Garazi Sanchez-Ortun, a surfer from the Basque Country ‘paves her own path’ and celebrates after winning the women’s finals in the World Surf League Pro Netanya, in the Mediterranean Sea, off the coast of Netanya earlier this year.
(photo credit: REUTERS)
This week, we start the Book of Leviticus, having completed reading the Book of Exodus last Shabbat.
This book deals primarily with laws of the Temple, purity and impurity, and therefore it is also called Torat Hakohanim, the Torah of the priests.
Reading it today might seem irrelevant to our lives, since the Temple has not stood in Jerusalem for almost 2,000 years. However, reading and listening to the words of the Torah carefully shows us that even those sections that, at first glance, seem irrelevant reveal themselves to have implications for all areas of life and can provide significance to our lives in every generation and culture.
The parasha of Vayikra deals with halachot, Jewish laws, pertaining to sacrifices in the Temple. Besides the public sacrifices that were sacrificed in the Temple daily, there are two other major kinds of sacrifices: one is the sacrifice of hatat – a man who sinned brings a sacrifice to the Temple and thus atones for his sin. The second kind is nedava – a man who wants to contribute a sacrifice can do so and bring his sacrifice to the Temple.
The laws of the sacrifices do not begin with the daily public sacrifices in the name of the entire nation, but, rather, with the sacrifices of the individual. God commands Moses and tells him the laws of the sacrifices and the details regarding the animals from which these sacrifices can be brought: “Speak to the Children of Israel, and say to them: When a man from [among] you brings a sacrifice to the Lord, from animals, from cattle or from the flock you shall bring your sacrifice” (Lev. 1:2).
The choice to begin with the sacrifices of the individual, and among them the sacrifices that are not obligatory but are voluntary, is not incidental. It comes to express the special significance of the individual’s sacrifice.
There is an inherent conflict between two concepts in Judaism: On the one hand, the Jewish nation is seen as an organic body, with the individual always being part of the whole. Judaism seeks to raise the people of Israel, to sanctify it, to make it loftier and better. The commandment-fulfilling individual surely is doing the right thing, but the main goal is not the individual but, rather, guiding the nation in God’s path so that it becomes a moral and ideological beacon for the world.
On the other hand, the Torah does speak directly to the individual. There is a focus on his or her deeds, self-realization, and intimate relationship with God.
Seemingly, no attention is paid to his or her being an individual within the whole of the Jewish nation.
The sacrifices – which were the main way of worshiping God during the time of the Temple – express both these outlooks. The public sacrifices express the national perspective, that which does not put the individual at the forefront but sees the entire nation as one unit composed of all its parts. The individual sacrifices, however, express the place of the private individual and his or her ability to walk in a unique, independent path. This provides spiritual significance geared to the individual while ignoring his or her being part of the nation.
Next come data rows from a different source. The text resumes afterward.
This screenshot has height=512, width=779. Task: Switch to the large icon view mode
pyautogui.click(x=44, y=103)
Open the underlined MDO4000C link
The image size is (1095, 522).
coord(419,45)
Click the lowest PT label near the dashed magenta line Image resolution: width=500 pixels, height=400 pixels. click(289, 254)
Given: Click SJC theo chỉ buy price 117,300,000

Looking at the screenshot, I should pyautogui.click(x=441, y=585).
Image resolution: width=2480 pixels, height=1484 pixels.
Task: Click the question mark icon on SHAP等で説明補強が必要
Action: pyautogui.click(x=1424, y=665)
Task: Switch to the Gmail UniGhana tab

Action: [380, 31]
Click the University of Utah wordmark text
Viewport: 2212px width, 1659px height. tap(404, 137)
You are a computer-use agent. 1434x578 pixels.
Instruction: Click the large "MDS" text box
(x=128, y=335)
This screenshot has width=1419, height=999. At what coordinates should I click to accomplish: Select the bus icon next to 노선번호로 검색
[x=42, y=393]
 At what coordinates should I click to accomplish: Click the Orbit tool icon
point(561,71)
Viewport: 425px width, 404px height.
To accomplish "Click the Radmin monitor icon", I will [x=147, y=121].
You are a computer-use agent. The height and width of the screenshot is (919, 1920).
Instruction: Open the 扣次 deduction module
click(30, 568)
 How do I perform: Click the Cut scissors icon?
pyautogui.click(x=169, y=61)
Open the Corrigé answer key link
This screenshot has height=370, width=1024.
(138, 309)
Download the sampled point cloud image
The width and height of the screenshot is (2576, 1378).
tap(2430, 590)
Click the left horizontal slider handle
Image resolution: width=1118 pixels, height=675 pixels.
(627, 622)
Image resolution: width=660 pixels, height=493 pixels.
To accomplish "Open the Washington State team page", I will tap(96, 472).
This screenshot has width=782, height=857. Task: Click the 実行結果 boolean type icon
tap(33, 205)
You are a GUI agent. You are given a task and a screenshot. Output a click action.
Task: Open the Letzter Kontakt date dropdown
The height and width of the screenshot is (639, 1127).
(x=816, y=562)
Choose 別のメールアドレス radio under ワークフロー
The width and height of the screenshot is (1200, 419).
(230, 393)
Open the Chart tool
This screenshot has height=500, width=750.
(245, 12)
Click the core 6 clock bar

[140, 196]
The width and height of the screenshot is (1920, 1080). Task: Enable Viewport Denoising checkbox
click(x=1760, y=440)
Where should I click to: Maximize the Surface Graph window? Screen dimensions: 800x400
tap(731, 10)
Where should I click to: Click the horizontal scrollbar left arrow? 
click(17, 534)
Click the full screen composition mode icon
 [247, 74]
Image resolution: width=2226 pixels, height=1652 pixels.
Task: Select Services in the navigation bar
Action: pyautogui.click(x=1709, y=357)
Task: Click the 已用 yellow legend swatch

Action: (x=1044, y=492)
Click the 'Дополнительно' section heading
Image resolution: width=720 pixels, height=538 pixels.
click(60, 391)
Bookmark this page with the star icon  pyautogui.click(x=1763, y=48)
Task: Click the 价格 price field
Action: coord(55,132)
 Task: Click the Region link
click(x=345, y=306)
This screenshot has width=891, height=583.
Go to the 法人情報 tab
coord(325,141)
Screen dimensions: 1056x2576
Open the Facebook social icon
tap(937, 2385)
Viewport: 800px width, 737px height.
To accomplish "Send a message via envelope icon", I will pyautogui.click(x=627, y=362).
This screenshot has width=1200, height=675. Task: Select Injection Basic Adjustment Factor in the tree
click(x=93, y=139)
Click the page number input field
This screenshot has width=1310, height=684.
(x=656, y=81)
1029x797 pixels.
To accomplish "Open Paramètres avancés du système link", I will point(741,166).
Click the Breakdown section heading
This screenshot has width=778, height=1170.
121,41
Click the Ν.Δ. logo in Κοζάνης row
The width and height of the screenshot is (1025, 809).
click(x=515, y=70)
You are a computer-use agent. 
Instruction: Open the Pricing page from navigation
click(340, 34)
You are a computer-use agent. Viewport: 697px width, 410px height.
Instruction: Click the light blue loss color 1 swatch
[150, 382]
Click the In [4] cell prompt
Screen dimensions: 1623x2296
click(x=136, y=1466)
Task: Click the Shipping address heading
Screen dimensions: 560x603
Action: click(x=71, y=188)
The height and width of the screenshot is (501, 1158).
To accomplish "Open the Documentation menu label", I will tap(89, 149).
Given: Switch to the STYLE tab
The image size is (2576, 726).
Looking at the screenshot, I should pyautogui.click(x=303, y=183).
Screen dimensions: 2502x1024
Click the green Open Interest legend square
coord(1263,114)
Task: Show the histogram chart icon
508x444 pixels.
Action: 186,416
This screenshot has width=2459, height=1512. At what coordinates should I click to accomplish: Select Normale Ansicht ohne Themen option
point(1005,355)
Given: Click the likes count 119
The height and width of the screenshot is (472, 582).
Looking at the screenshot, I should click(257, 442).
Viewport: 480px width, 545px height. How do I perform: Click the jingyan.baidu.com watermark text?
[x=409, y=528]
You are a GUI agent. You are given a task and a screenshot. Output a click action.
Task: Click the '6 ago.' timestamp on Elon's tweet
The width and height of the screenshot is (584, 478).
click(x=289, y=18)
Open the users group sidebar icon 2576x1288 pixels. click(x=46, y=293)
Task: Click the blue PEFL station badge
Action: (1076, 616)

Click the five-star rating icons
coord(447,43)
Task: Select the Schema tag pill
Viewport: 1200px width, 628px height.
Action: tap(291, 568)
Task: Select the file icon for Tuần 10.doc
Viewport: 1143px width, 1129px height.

By choosing to begin with individual sacrifices, the Torah expresses the correct order of priority. One cannot – and, indeed, should not – erase his or her personal identity to blend into the national identity. Only after people build their own character and unique way of worshiping God can they ascend one additional level and belong to the community through public sacrifices.
With this perspective, we can grasp another important detail in the laws of sacrifices. Individual sacrifices can be voluntary, with no prior obligation necessitating a specific sacrifice to be brought at a specific time.
But public sacrifices are not voluntary. There is no option for the public to decide to bring another sacrifice which they were not commanded to bring. Generosity of the heart, that same pure feeling that brings a person closer to worshiping God, is revealed in the individuals who pave their own paths by their initiatives, through introspection and learning what is the best way to move forward and become better people. However, the public functions differently, on a level of law and obligation. Generosity and contributions exist in the realm of the individual.
Moses speaks to the entire nation – “Speak to the Children of Israel,” but ultimately his words are directed at the individual: “When a man... brings a sacrifice” (ibid.).
This is the complexity that integrates both concepts – individuality and nationality. On the one hand, the individual’s worship is expressed. You, every person in every generation, can pave your own unique path.
This is your right and your obligation. But on the other hand, do not forget where you come from. You are not alone in the world; you are not drifting without tradition or a nation. Ultimately, all the individuals who pave their own paths will create this stunning mosaic called the Jewish nation. ■ The writer is the rabbi of the Western Wall and holy sites.